Normalisation

ER modelling relies primarily on the intuition of the analyst to identify “significant” entities in the environment and represent them as tables. This is clearly not an exact science, and there are lots of opportunities for error. Because relational databases are inherently mathematical, most of these errors can be identified and resolved using some simple rules. In database terminology, this process is called normalisation, because a data structure can be improved by moving through a series of normal forms. Each normal form has certain characteristics which rule out particular types of problem.

Sometimes it can be difficult to understand the need for rules, because so much can be done intuitively, and the remaining problems are minor. Think of it like learning to drive: once you have been driving for a year or two, you instinctively do the right thing at a junction or when you want to overtake the car in front. When you first start, however, you learn to apply a lot of simple procedures such as mirror-signal-manoeuvre (ask a friend about this if you don't drive yourself). Normalisation is a little like this. Once you have built up some experience, you will have an instinctive knowledge of what makes a good database structure. Until then, you need some rules to help you reach a good quality result.

Normalisation is closely related to the idea of efficiency and the elimination of redundancy. This is something that we have mentioned briefly before, but now we will concentrate more on the details. To start with, we can identify three principles of efficient database structures:

Closely related attributes are found in the same relation (table)
Each relation contains a minimum number of attributes
Each attribute value is stored a minimum number of times (ideally only once)

When they are written down, general principles often sound trivial; however, there will be many occasions on which you are faced with a practical question of database design and the answer is not immediately obvious. These general principles are your first line of defence and may allow you to resolve some of those design dilemmas easily.

Normalisation is also related to the idea of data integrity. Whatever the nature of the data being stored, it is important that it is correct, and that all relationships are correctly maintained. Because the job of designing
database is very different from the later use of that database, there are certain types of structural error that are not obvious when you are only dealing with small amounts of test data. The rules of normalisation help you to avoid those errors, and to produce database structures that safeguard data integrity.

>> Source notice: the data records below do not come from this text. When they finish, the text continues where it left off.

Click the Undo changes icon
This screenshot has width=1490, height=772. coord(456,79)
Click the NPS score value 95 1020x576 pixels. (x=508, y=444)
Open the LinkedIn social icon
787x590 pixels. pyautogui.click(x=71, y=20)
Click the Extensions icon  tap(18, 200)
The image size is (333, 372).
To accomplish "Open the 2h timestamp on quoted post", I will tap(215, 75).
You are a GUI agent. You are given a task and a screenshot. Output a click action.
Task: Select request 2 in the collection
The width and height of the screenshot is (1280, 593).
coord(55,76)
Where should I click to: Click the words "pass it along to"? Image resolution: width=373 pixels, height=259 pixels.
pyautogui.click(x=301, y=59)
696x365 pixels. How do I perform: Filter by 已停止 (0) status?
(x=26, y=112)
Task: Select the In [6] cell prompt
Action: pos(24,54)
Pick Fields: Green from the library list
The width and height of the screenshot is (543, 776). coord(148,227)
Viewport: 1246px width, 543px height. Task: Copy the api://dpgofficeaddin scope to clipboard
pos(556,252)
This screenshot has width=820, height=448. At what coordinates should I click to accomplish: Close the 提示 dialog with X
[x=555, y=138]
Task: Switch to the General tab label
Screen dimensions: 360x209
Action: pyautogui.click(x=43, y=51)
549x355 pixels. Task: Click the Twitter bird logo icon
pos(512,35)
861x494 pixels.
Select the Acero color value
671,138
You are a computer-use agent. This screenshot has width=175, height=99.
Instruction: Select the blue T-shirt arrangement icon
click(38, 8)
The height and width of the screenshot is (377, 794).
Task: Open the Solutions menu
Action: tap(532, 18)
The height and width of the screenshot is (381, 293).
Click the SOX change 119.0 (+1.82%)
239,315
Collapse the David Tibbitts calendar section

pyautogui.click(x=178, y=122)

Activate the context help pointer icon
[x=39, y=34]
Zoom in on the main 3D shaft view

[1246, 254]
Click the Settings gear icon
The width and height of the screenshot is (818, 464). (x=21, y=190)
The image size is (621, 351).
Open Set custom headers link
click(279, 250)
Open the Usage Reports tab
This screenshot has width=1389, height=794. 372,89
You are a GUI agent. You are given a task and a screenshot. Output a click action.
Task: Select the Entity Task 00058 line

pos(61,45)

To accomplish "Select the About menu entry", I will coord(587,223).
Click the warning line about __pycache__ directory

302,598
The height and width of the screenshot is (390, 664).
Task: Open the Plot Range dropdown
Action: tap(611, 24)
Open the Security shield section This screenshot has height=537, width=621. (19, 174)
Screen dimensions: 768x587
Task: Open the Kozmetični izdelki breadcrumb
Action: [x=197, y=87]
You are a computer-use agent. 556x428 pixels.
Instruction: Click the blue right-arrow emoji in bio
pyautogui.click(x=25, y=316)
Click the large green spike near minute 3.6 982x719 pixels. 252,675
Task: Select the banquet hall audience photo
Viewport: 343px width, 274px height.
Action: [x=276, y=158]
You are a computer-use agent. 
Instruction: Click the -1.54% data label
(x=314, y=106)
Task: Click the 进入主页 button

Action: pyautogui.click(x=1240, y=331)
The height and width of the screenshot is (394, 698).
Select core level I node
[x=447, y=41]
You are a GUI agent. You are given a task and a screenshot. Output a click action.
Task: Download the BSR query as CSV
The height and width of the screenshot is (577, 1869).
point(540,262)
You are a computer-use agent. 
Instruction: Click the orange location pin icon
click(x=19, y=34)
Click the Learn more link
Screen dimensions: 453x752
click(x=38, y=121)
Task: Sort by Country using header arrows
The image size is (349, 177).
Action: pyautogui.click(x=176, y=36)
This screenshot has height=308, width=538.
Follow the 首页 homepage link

Before getting into the details of the normalisation process, you should be familiar with a few characteristics of attributes.

Atomic or composite?

In less formal data structures (including text files and spreadsheets) convenience is typically the main priority. That is the reason why a spreadsheet might contain a column called address. In a database, however, the principles of efficiency and re-usability are typically more important and the structure can be made more flexible by separating all of the components of the address into different columns (eg, street, area, town, postcode, region, country, etc.). This allows the database user to filter or sort records by these different components in ways that might not be important for the spreadsheet user. Because the address attribute contains a large value that can be split up further, it is called composite. In contrast, the set of attributes which contain only a single value which cannot be sub-divided are called atomic.

Single- or multiple-valued?

Another practice which is convenient in an informal structure is to place multiple values in a single attribute. This might happen for example if you had a spreadsheet for recording staff development activities: every time a staff member completed a training course it could be added to a list contained in a single column. With what you know about database relationships, you should be able to suggest an alternative to this whereby the staff members and training courses are held in separate tables, and a bridge table could be used to record which staff have completed which courses.

Clearly, single-valued attributes are preferable to multi-valued attributes when building database structures. Using multiple-valued attributes would mean that some queries would be impossible, and some details would therefore be inaccessible to the user.

Basic or derived?

Some useful pieces of data are the results of calculations such as the total on a bill (sum of all the items), or the duration of a journey (end time - start time). These are known as derived attributes. In general, only the basic values on which the calculation is based are stored as attributes in a database; derived values are calculated when they are needed.